Print the complete set of entries exactly.

· · · ·

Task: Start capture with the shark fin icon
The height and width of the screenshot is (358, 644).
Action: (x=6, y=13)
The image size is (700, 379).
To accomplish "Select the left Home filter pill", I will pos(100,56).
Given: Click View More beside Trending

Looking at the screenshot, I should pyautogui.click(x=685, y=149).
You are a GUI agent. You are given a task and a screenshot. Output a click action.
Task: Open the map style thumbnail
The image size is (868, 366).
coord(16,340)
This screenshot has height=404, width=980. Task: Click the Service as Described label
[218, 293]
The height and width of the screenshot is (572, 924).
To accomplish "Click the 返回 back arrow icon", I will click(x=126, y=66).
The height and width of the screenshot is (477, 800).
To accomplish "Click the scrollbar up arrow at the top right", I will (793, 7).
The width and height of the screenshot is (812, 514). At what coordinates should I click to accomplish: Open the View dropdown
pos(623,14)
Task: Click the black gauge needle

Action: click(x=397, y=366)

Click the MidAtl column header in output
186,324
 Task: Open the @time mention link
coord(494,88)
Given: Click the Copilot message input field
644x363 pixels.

· · · ·

**RESULT OF THIS EXERCISE**
Task: Start capture with the shark fin icon
The height and width of the screenshot is (358, 644).
Action: (x=6, y=13)
The image size is (700, 379).
To accomplish "Select the left Home filter pill", I will pos(100,56).
Given: Click View More beside Trending

Looking at the screenshot, I should pyautogui.click(x=685, y=149).
You are a GUI agent. You are given a task and a screenshot. Output a click action.
Task: Open the map style thumbnail
The image size is (868, 366).
coord(16,340)
This screenshot has height=404, width=980. Task: Click the Service as Described label
[218, 293]
The height and width of the screenshot is (572, 924).
To accomplish "Click the 返回 back arrow icon", I will click(x=126, y=66).
The height and width of the screenshot is (477, 800).
To accomplish "Click the scrollbar up arrow at the top right", I will (793, 7).
The width and height of the screenshot is (812, 514). At what coordinates should I click to accomplish: Open the View dropdown
pos(623,14)
Task: Click the black gauge needle

Action: click(x=397, y=366)

Click the MidAtl column header in output
186,324
 Task: Open the @time mention link
coord(494,88)
Given: Click the Copilot message input field
644x363 pixels.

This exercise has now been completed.